Если кому предаться осенней печальной меланхолии – то это сюда. Разочарование, упадок, разрушение, безнадежность – всё тут, в этом доме, во дворе этого дома и на его фасаде.

Я бы сначала налила немножко коньяка. Или виски, кому как. Камин еще хорошо бы и тёплый плед. Нет камина? В этом доме тоже камины вряд ли найдутся.

Обитатели фасада печальны. Удручены. Обижены.

Втиснуты в узкий угол между аркой и карнизом – там и кошке тесно будет. Кто они? Жихарь, помнится, мечтал где-нибудь посмотреть на Демона Поверженного, что ему Дрозд на картинке показывал: где голова, где ноги?
Ну, вот. Ноги, правда наличествуют, но поверженность бесспорна.

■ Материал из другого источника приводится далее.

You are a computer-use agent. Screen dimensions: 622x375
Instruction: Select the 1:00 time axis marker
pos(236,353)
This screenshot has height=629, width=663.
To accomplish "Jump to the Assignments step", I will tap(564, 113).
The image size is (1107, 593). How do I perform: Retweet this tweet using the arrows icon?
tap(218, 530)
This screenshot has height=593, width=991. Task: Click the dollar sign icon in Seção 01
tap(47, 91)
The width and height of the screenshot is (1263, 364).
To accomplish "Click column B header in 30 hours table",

Впрочем, чего и ждать от здания, спроектированного в 1929 году.

Что время, что место – всё печаль печальная. Дом стоит на Будайской стороне, фасадом смотрит на Южный вокзал. С верхних этажей должен быть виден полупустырь-полупарк, называемый Кровавое поле, Vérmező. На стене табличка про 56-й год, вокруг окрестности, помнящие 45-й. Мимо движется бесконечный поток транспорта, в воздухе висит смог, до сколько-нибудь уютного кафе, или аллеи, или просто места, не напоминающего о всех ужасах ХХ века – в любую сторону не менее получаса пути.

Так, но ведь архитекторы-то ничего этого не знали.

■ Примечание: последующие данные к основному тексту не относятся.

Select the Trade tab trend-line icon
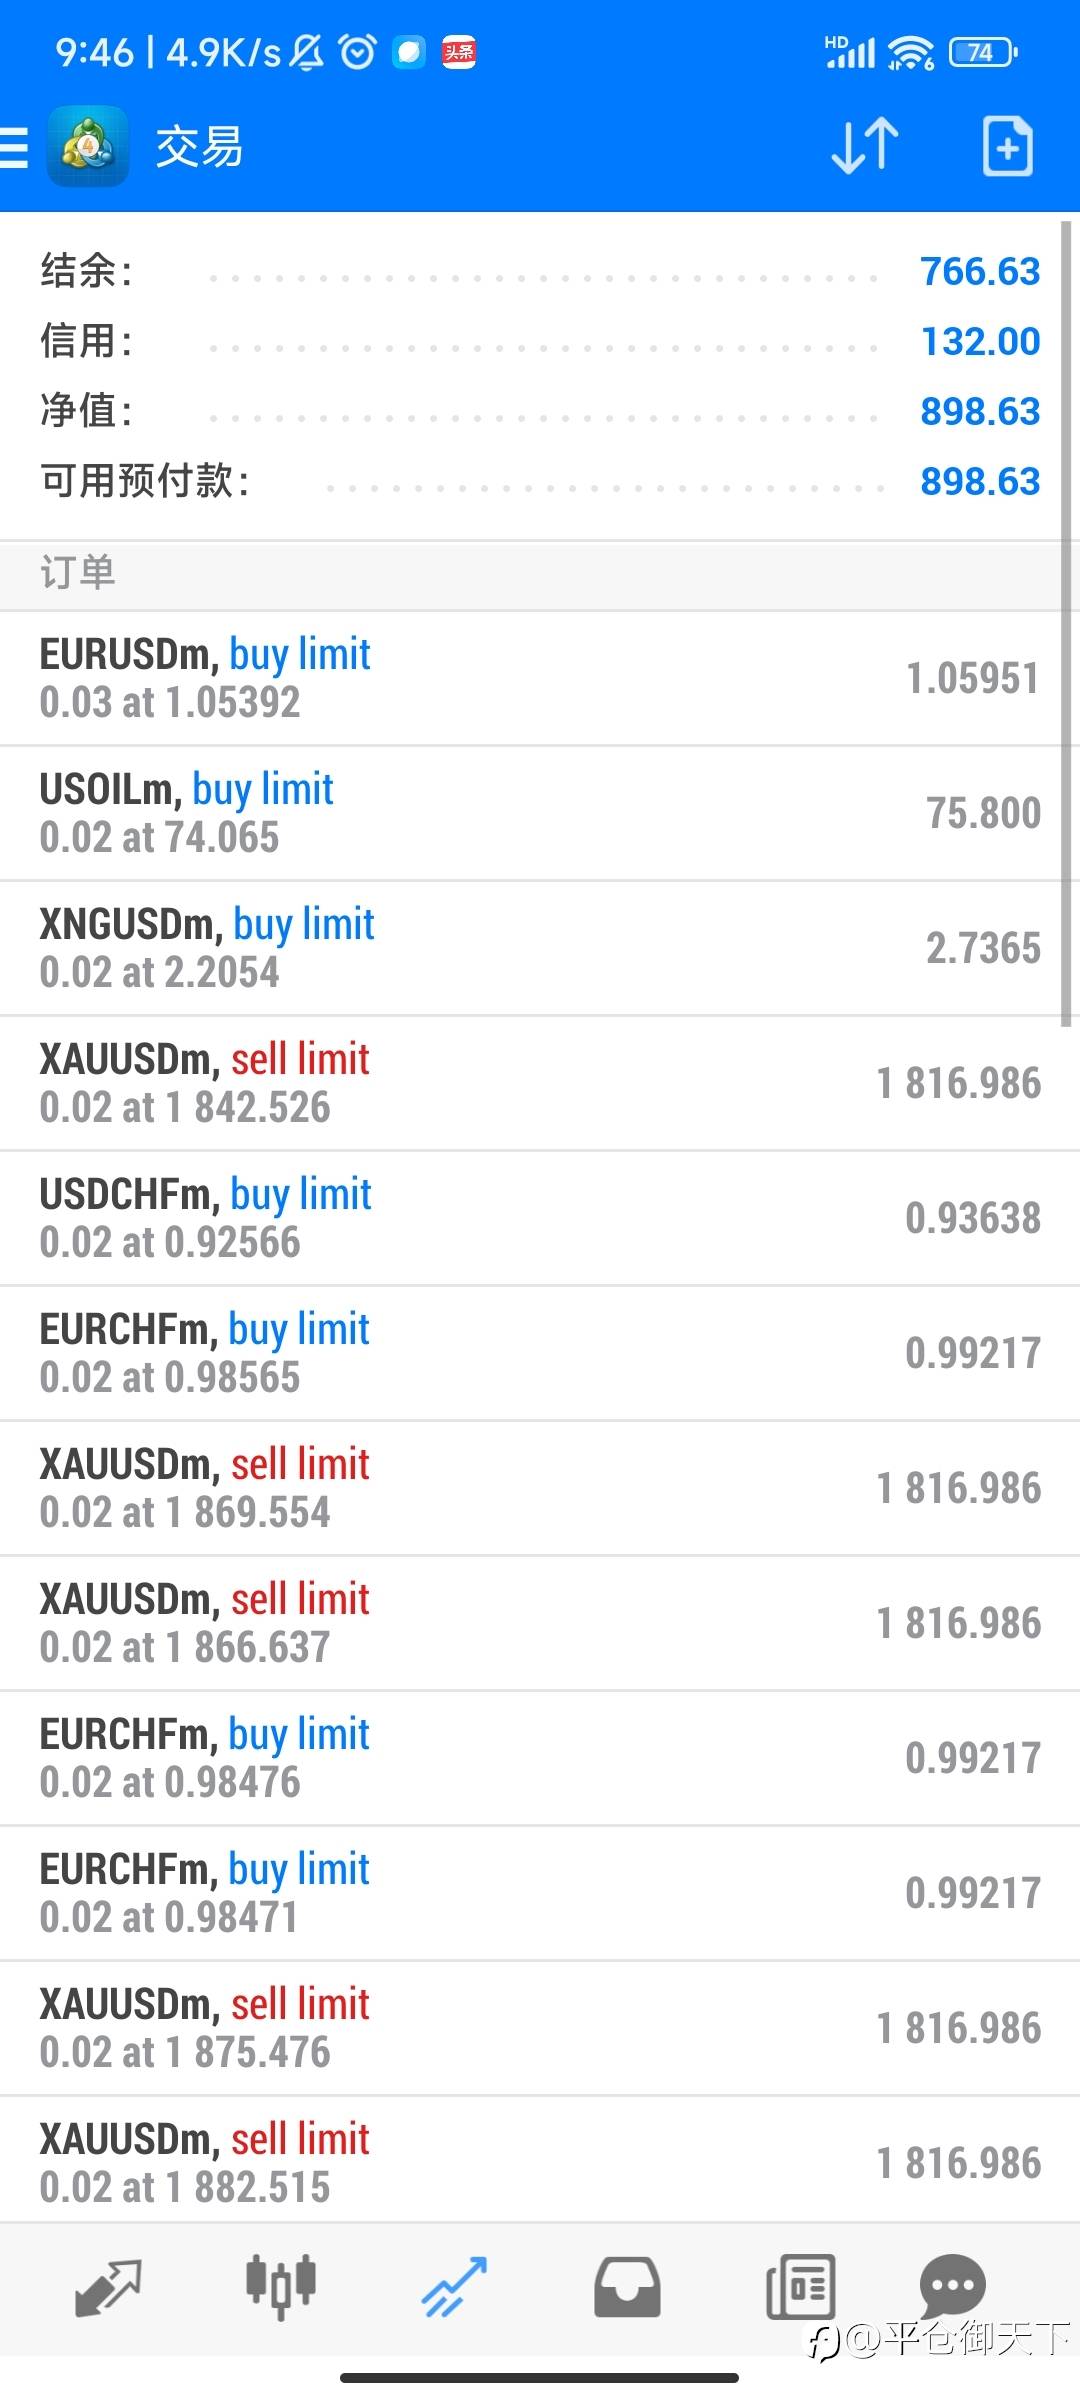point(454,2286)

И здание-то строили не для ноябрьской меланхолии, а для нормальной жизни.

Колонны виноградной лозой оплетали.

Ставили статуи по углам. Это, кстати, Данте. Имеется еще Беатриче в платье с разрезом от бедра и Георгий, поражающий дракона.

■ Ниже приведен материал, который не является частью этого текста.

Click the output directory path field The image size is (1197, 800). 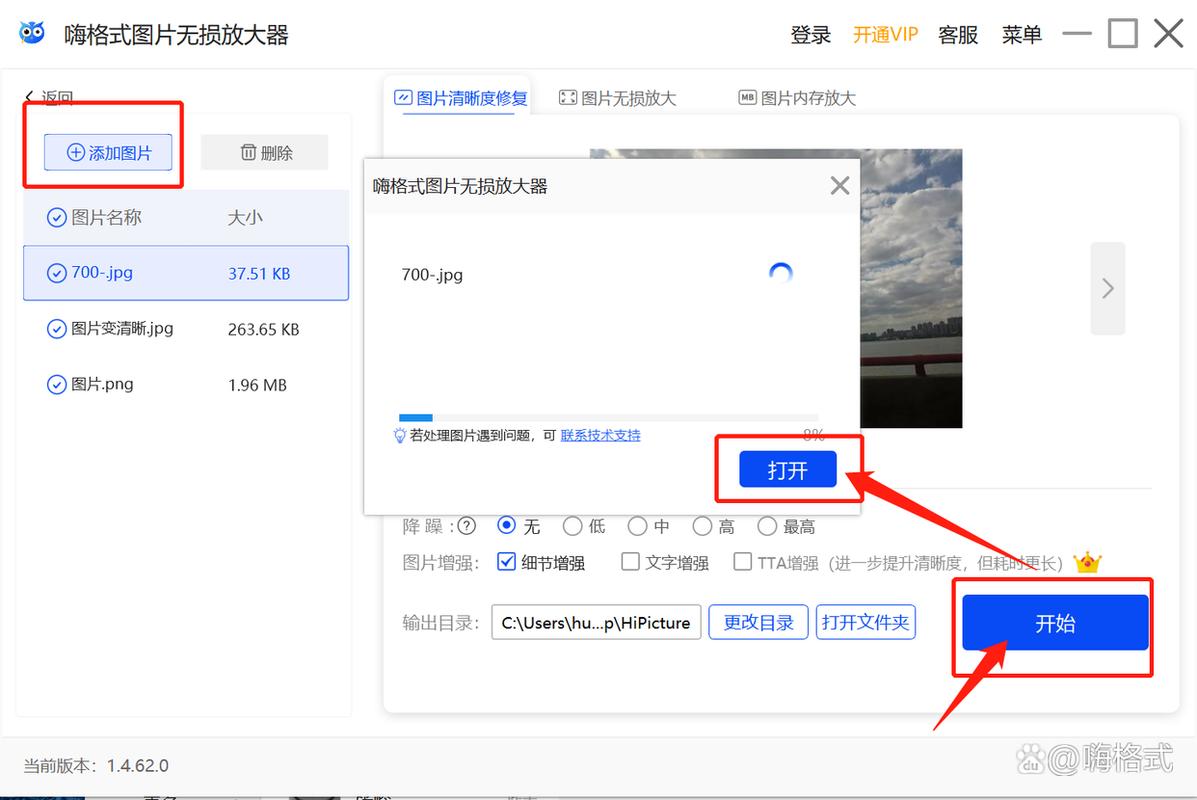pyautogui.click(x=596, y=622)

Для дворика придумали эту графическую игру: полы галерей – в клеточку, а галерей много, двор аж шестиэтажный, и клетчатые полосы галерей при взгляде сверху стыкуются друг с другом, порождая новый оптический эффект. Что ж, Будапешт – и в самом деле родина оп-арта.

На бумаге всё выглядит очень мило.
Но чтобы увидеть этот дом таким, каким его архитекторы нарисовали, нужно птицей зависнуть над железнодорожными путями. Дом смотрит на вокзал, напоминаю.

Снизу же, с человеческого уровня, с тротуара, глядя, видишь просто серую махину, закрывающую полнеба. Отойти некуда. Статуи рассмотреть невозможно. Думаете, я как догадалась, что тот дядька на углы, над карнизом, – Данте? Да никак. На очередном будапештскофильском сайте прочитала.

Еще скульпторы украсили рельефами цоколи колонн. Что ж, замечательно. Колонны, правда, декоративные, ничего толком не несущие. Цоколи – на уровне коленок и сумок прохожих, а привокзальный район – всё же те место, где прогуливаются беньяминовские фленёры. Торопятся там все. И грифонов этих – поддерживающих, простите, не гроб ли? – не видят. Грифоны и прочие виноградники при этом отнюдь не каменные, а цементные. Следовательно – саморазрушающиеся.

Ну вот – что тут? Рельефы дверей флорентийского Баптистерия, хоть и бронзовые, тоже истерлись со временем. А здесь авторы на что рассчитывали?

Тут становится понятно, откуда взялись Ле Корбюзье и прочий Баухауз. Не оттого, что разлюбили красоту классических архитектурных форм. Вот, сколько красоты и старания в двери подъезда вложено. А оттого, что сама эта красота после Мировой войны – умерла. Они ее, как сухую ветку в землю, в городское пространство втыкивают, а у нее уже соков нет. И расти, жить, она и рада бы – да не может.
Срубленную новогоднюю ёлку можно украсить игрушками. Но заставить жить и зеленеет – невозможно.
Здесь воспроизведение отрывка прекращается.